# Activity
Print exactly, and only, the lines from the one that has "You are a GUI" through the end of the material below, with both ends included and the pictures omitted.

# The records
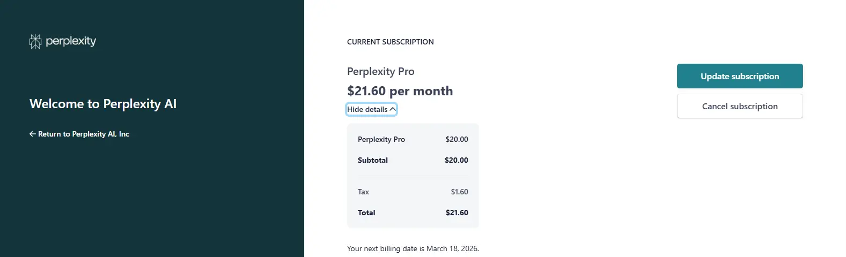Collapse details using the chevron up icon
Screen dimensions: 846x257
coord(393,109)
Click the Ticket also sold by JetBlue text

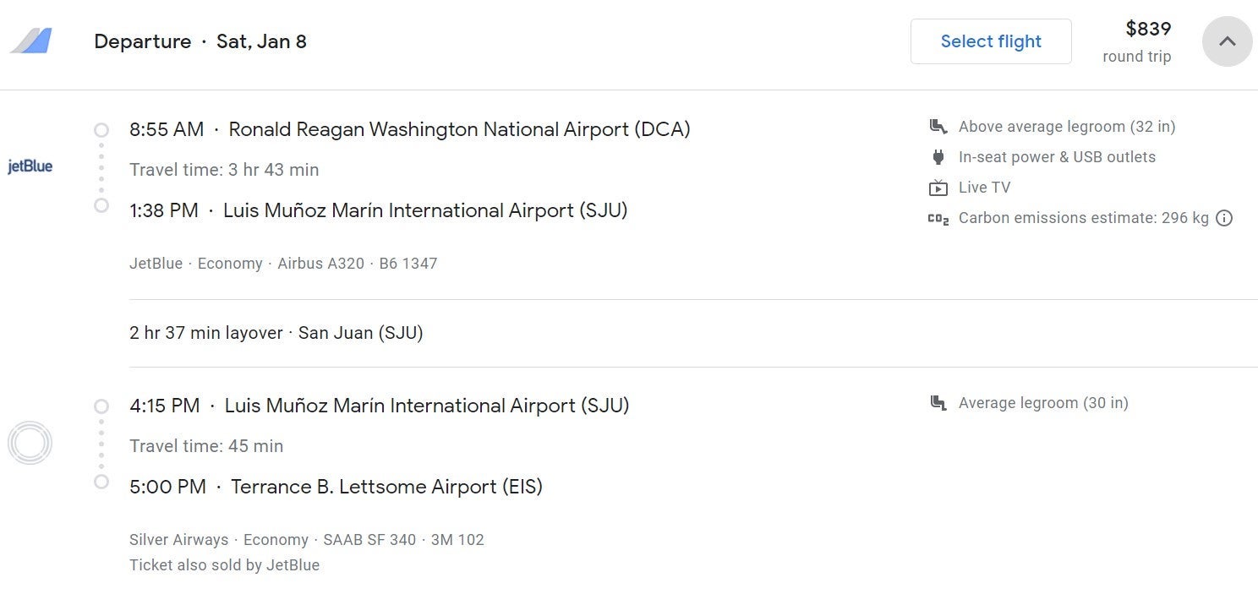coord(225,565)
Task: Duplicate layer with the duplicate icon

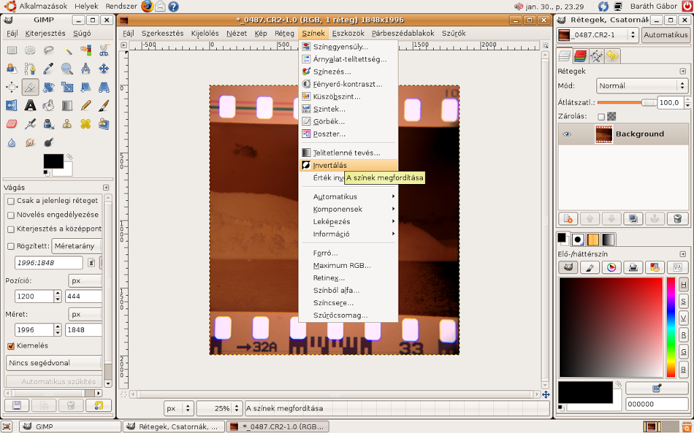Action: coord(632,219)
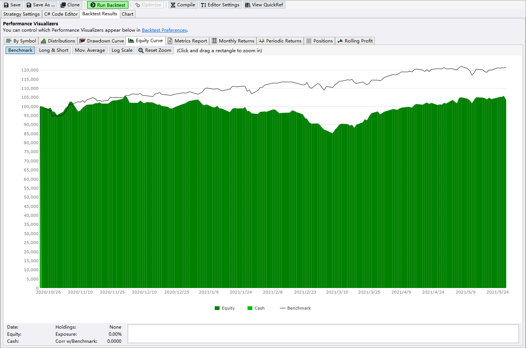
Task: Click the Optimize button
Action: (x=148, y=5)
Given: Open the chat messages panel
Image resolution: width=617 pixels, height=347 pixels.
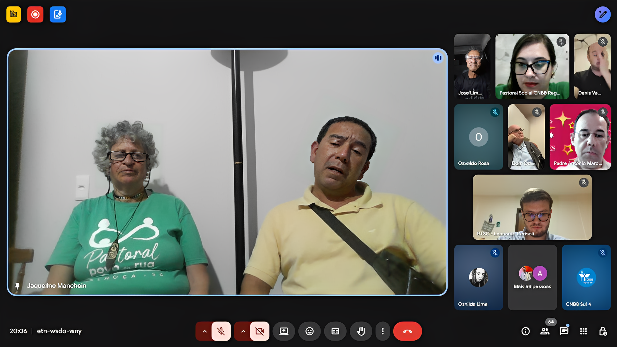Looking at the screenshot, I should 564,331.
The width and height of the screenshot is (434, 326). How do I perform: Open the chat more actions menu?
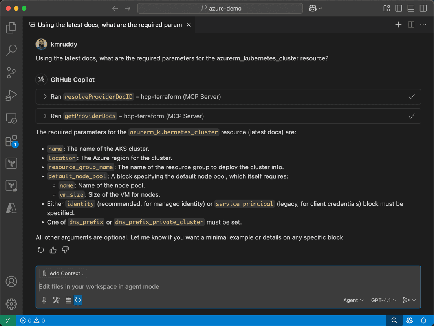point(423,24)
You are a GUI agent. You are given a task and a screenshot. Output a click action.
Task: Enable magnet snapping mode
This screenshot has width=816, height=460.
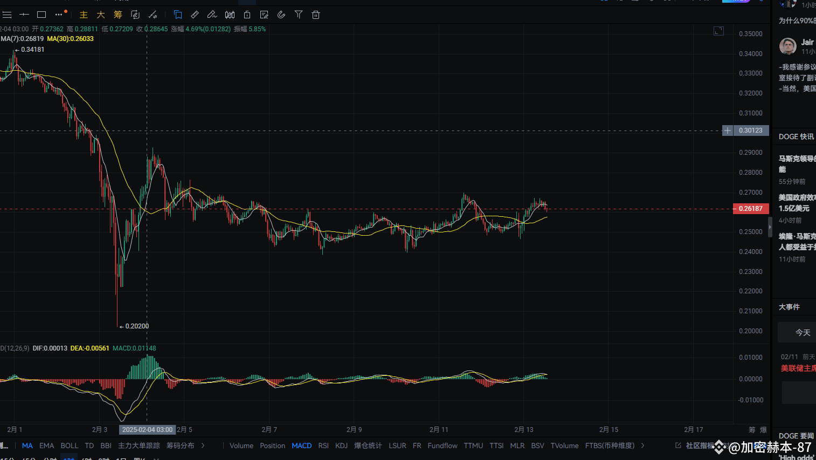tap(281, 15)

# Completed task
You are a GUI agent. You are given a task and a screenshot. Output a click action.
Task: Enable magnet snapping mode
This screenshot has width=816, height=460.
tap(281, 15)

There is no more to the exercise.